[Task directions] Please reproduce the lines from the one containing "Click the flag icon beside kyousuke" through the end of the data below exactly as they stand, and omit all pictures.

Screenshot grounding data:
____________________
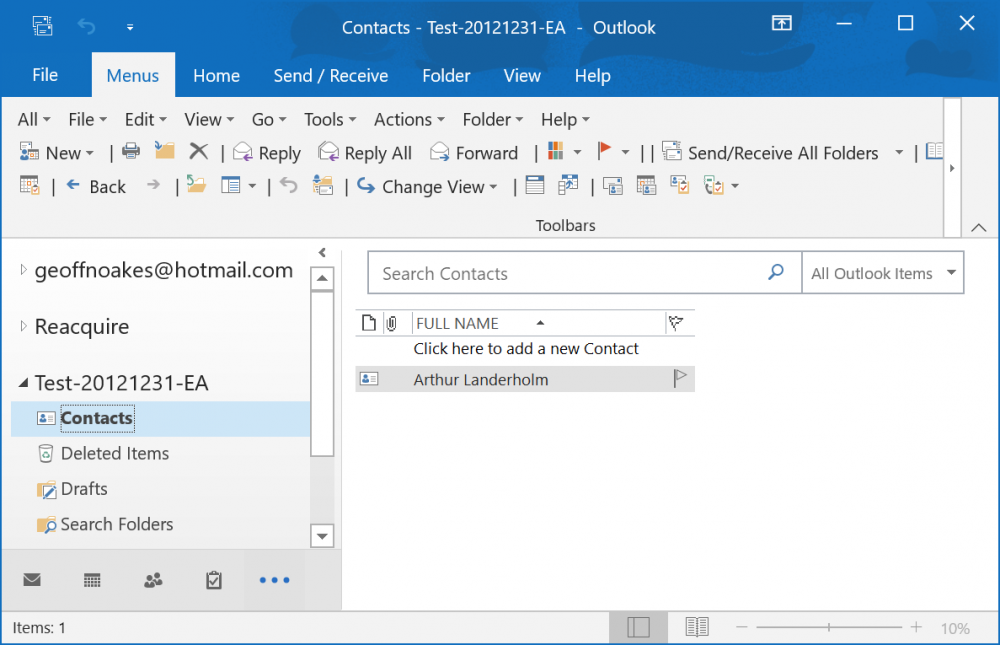Click Send/Receive All Folders button
The image size is (1000, 645).
pyautogui.click(x=771, y=153)
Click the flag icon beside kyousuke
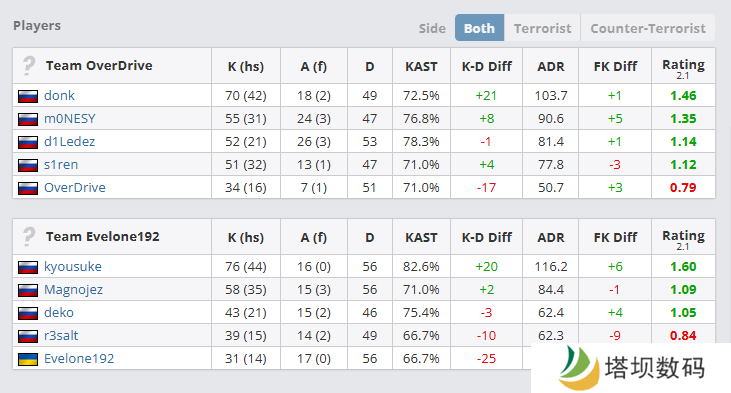Screen dimensions: 731x393 [x=28, y=267]
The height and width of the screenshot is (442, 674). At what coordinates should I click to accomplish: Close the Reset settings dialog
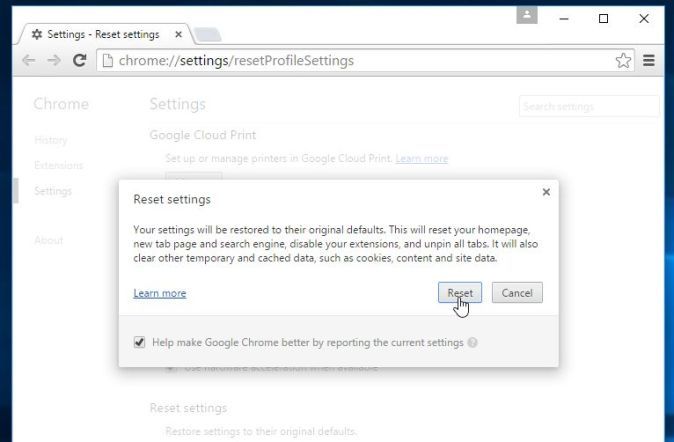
____________________
[Task output]
Click the flag icon beside kyousuke
Screen dimensions: 731x393 [x=28, y=267]
The height and width of the screenshot is (442, 674). At what coordinates should I click to accomplish: Close the Reset settings dialog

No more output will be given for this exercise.